- [The data]
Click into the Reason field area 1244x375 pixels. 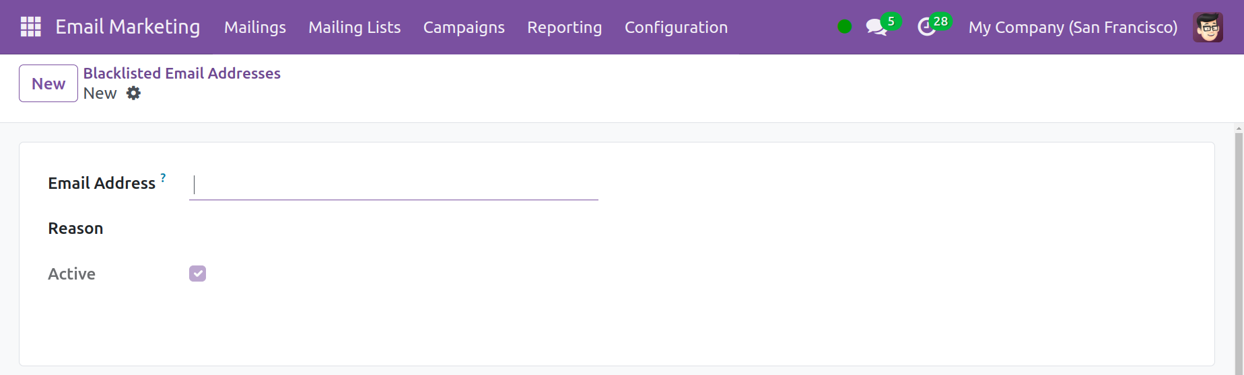394,228
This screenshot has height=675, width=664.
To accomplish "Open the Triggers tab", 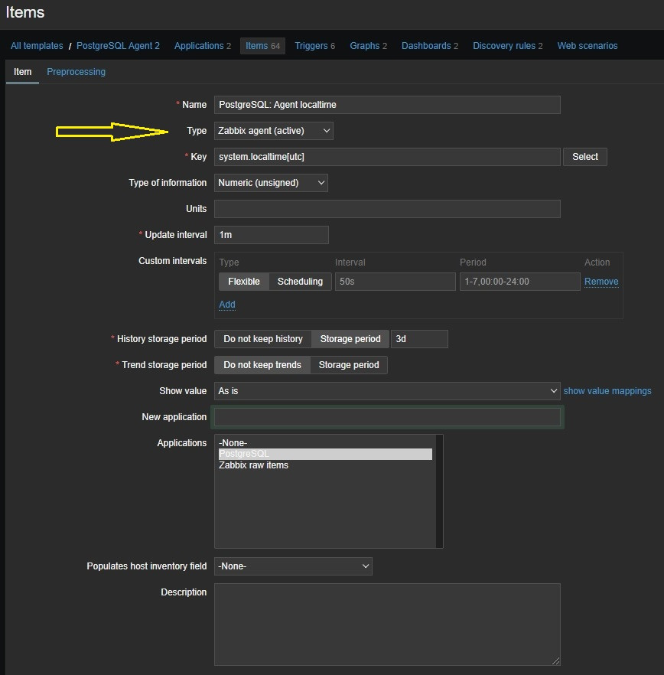I will coord(311,46).
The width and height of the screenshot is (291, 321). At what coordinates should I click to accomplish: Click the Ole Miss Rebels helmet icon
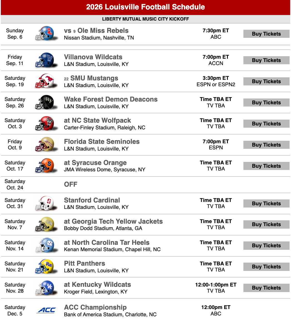46,34
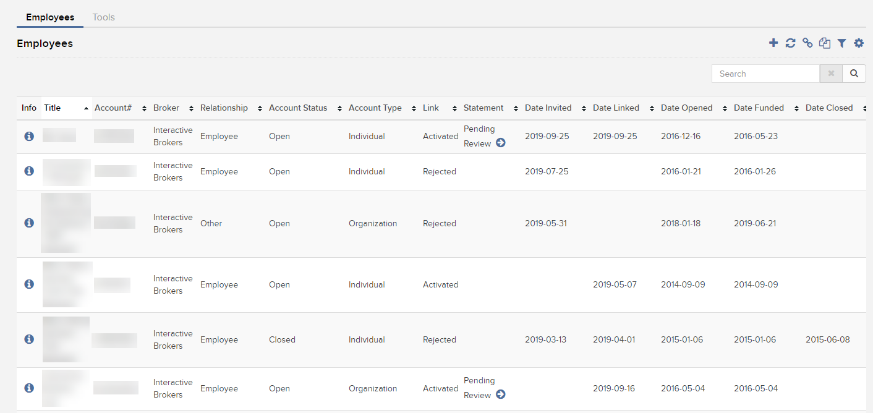Open the filter funnel icon
The width and height of the screenshot is (873, 413).
click(x=841, y=43)
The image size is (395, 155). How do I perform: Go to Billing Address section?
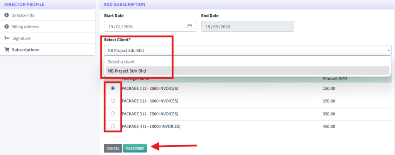pos(25,27)

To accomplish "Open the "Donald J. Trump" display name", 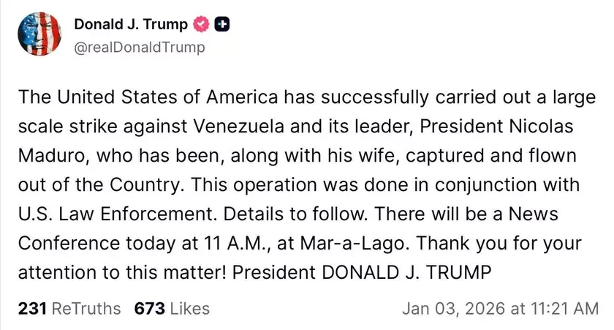I will pyautogui.click(x=131, y=24).
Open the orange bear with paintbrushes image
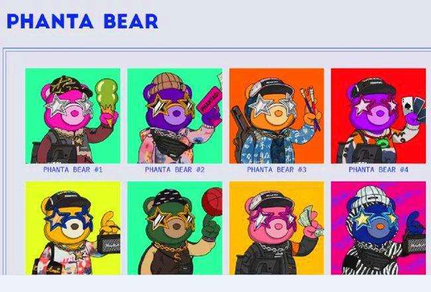The width and height of the screenshot is (431, 292). tap(277, 116)

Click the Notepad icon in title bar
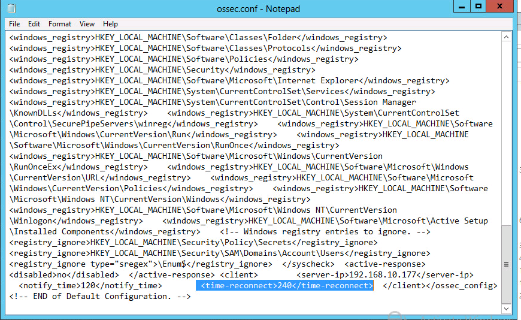pyautogui.click(x=11, y=8)
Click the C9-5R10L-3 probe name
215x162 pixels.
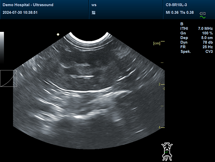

- [The task] Find the line that has "Click the Notepad icon in title bar" in the listing, then retype it and each later line up to the last, exactly. Leave pictures out.

- [Result of this task]
Click the Notepad icon in title bar
pyautogui.click(x=11, y=8)
Click the C9-5R10L-3 probe name
215x162 pixels.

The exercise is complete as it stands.